| RECORDS |
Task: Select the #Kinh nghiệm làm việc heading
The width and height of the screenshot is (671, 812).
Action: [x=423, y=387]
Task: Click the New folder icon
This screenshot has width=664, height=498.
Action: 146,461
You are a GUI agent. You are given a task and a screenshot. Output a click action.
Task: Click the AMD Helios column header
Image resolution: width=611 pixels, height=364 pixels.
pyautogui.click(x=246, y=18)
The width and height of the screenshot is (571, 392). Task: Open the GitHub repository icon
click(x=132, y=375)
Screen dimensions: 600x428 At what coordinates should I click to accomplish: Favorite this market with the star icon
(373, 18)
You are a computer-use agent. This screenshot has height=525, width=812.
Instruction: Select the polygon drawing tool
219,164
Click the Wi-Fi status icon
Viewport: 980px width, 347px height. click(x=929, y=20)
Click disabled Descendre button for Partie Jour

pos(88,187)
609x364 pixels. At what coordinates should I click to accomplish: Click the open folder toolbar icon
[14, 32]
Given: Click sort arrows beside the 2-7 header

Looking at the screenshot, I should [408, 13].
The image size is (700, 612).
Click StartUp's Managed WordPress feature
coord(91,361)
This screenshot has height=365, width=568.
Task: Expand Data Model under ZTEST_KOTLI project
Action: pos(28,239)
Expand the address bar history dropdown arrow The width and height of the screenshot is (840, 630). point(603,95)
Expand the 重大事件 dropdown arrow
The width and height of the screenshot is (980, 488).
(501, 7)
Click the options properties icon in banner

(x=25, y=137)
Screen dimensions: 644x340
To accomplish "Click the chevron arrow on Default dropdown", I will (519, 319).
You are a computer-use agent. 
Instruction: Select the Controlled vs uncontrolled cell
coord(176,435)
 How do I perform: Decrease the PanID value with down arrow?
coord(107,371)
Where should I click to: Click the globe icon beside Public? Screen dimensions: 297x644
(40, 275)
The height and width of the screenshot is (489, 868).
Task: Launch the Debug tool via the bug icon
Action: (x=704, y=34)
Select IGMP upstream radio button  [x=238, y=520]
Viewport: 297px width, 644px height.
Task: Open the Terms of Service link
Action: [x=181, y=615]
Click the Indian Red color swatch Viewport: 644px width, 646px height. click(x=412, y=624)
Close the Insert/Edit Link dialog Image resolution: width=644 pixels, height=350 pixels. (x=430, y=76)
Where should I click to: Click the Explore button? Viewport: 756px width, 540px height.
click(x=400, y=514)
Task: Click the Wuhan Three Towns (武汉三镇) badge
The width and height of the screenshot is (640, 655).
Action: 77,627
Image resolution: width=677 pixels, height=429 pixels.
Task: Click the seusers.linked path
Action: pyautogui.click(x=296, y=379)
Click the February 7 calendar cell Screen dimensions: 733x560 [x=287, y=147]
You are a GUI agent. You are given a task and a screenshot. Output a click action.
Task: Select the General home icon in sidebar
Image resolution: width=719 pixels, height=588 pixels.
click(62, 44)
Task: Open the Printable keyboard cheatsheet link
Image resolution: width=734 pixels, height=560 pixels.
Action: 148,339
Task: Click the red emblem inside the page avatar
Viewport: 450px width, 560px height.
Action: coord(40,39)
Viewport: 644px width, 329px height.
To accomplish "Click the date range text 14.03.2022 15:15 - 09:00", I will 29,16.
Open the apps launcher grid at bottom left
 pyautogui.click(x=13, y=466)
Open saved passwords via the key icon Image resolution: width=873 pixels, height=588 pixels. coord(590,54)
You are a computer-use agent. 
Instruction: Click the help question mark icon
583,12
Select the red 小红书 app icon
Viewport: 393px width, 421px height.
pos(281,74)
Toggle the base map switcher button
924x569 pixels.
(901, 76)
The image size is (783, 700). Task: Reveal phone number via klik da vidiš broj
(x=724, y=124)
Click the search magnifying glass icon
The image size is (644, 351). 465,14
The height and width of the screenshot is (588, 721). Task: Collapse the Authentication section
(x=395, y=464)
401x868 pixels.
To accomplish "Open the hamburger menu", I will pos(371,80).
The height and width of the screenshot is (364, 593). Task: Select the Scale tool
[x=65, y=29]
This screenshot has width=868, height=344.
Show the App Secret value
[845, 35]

| PROBLEM DETAILS |
Each record above should be returned exactly as written.

| PROBLEM SOLUTION |
Task: Select the #Kinh nghiệm làm việc heading
The width and height of the screenshot is (671, 812).
Action: [x=423, y=387]
Task: Click the New folder icon
This screenshot has width=664, height=498.
Action: 146,461
You are a GUI agent. You are given a task and a screenshot. Output a click action.
Task: Click the AMD Helios column header
Image resolution: width=611 pixels, height=364 pixels.
pyautogui.click(x=246, y=18)
The width and height of the screenshot is (571, 392). Task: Open the GitHub repository icon
click(x=132, y=375)
Screen dimensions: 600x428 At what coordinates should I click to accomplish: Favorite this market with the star icon
(373, 18)
You are a computer-use agent. This screenshot has height=525, width=812.
Instruction: Select the polygon drawing tool
219,164
Click the Wi-Fi status icon
Viewport: 980px width, 347px height. click(x=929, y=20)
Click disabled Descendre button for Partie Jour

pos(88,187)
609x364 pixels. At what coordinates should I click to accomplish: Click the open folder toolbar icon
[14, 32]
Given: Click sort arrows beside the 2-7 header

Looking at the screenshot, I should [408, 13].
The image size is (700, 612).
Click StartUp's Managed WordPress feature
coord(91,361)
This screenshot has height=365, width=568.
Task: Expand Data Model under ZTEST_KOTLI project
Action: pos(28,239)
Expand the address bar history dropdown arrow The width and height of the screenshot is (840, 630). point(603,95)
Expand the 重大事件 dropdown arrow
The width and height of the screenshot is (980, 488).
(501, 7)
Click the options properties icon in banner

(x=25, y=137)
Screen dimensions: 644x340
To accomplish "Click the chevron arrow on Default dropdown", I will (519, 319).
You are a computer-use agent. 
Instruction: Select the Controlled vs uncontrolled cell
coord(176,435)
 How do I perform: Decrease the PanID value with down arrow?
coord(107,371)
Where should I click to: Click the globe icon beside Public? Screen dimensions: 297x644
(40, 275)
The height and width of the screenshot is (489, 868).
Task: Launch the Debug tool via the bug icon
Action: (x=704, y=34)
Select IGMP upstream radio button  [x=238, y=520]
Viewport: 297px width, 644px height.
Task: Open the Terms of Service link
Action: [x=181, y=615]
Click the Indian Red color swatch Viewport: 644px width, 646px height. click(x=412, y=624)
Close the Insert/Edit Link dialog Image resolution: width=644 pixels, height=350 pixels. (x=430, y=76)
Where should I click to: Click the Explore button? Viewport: 756px width, 540px height.
click(x=400, y=514)
Task: Click the Wuhan Three Towns (武汉三镇) badge
The width and height of the screenshot is (640, 655).
Action: 77,627
Image resolution: width=677 pixels, height=429 pixels.
Task: Click the seusers.linked path
Action: pyautogui.click(x=296, y=379)
Click the February 7 calendar cell Screen dimensions: 733x560 [x=287, y=147]
You are a GUI agent. You are given a task and a screenshot. Output a click action.
Task: Select the General home icon in sidebar
Image resolution: width=719 pixels, height=588 pixels.
click(62, 44)
Task: Open the Printable keyboard cheatsheet link
Image resolution: width=734 pixels, height=560 pixels.
Action: 148,339
Task: Click the red emblem inside the page avatar
Viewport: 450px width, 560px height.
Action: coord(40,39)
Viewport: 644px width, 329px height.
To accomplish "Click the date range text 14.03.2022 15:15 - 09:00", I will 29,16.
Open the apps launcher grid at bottom left
 pyautogui.click(x=13, y=466)
Open saved passwords via the key icon Image resolution: width=873 pixels, height=588 pixels. coord(590,54)
You are a computer-use agent. 
Instruction: Click the help question mark icon
583,12
Select the red 小红书 app icon
Viewport: 393px width, 421px height.
pos(281,74)
Toggle the base map switcher button
924x569 pixels.
(901, 76)
The image size is (783, 700). Task: Reveal phone number via klik da vidiš broj
(x=724, y=124)
Click the search magnifying glass icon
The image size is (644, 351). 465,14
The height and width of the screenshot is (588, 721). Task: Collapse the Authentication section
(x=395, y=464)
401x868 pixels.
To accomplish "Open the hamburger menu", I will pos(371,80).
The height and width of the screenshot is (364, 593). Task: Select the Scale tool
[x=65, y=29]
This screenshot has width=868, height=344.
Show the App Secret value
[845, 35]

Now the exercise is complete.